Nuclear Spin Relaxation in Rashba Nanowires

TL;DR

This paper investigates how nuclear spin relaxation rates in Rashba nanowires are affected by magnetic fields, electron interactions, and spin-orbit coupling, revealing characteristic peaks linked to band singularities.

Contribution

It provides a detailed analysis of nuclear spin relaxation in Rashba nanowires, highlighting the influence of van Hove singularities and distinguishing regimes of weak and strong spin-orbit interactions.

Findings

Relaxation rate exhibits peaks at specific magnetic fields and chemical potentials.

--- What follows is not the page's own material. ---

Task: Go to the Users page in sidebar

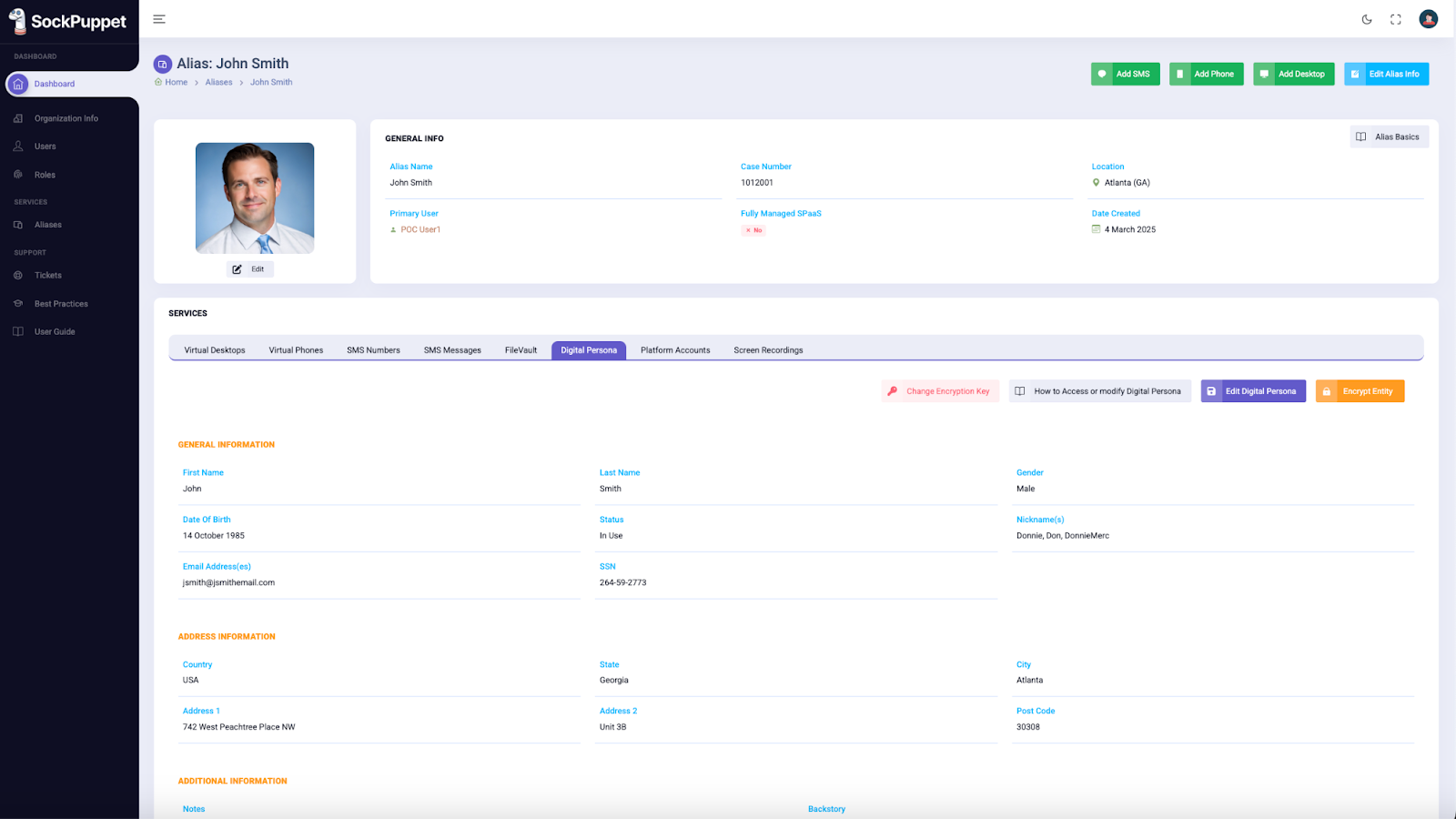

Number of peaks indicates the strength of spin-orbit interaction.

Magnetic field dependence varies with band occupancy.

Abstract

We study the nuclear spin relaxation in a ballistic nanowire with hyperfine and Rashba spin-orbit interactions (SOI) and in the presence of magnetic field and electron interactions. The relaxation rate shows pronounced peaks as function of magnetic field and chemical potential due to van Hove singularities in the Rashba bands. As a result, the regimes of weak and strong SOIs can be distinguished by the number of peaks in the rate. The relaxation rate increases with increasing magnetic field if both Rashba subbands are occupied, whereas it decreases if only the lowest one is occupied.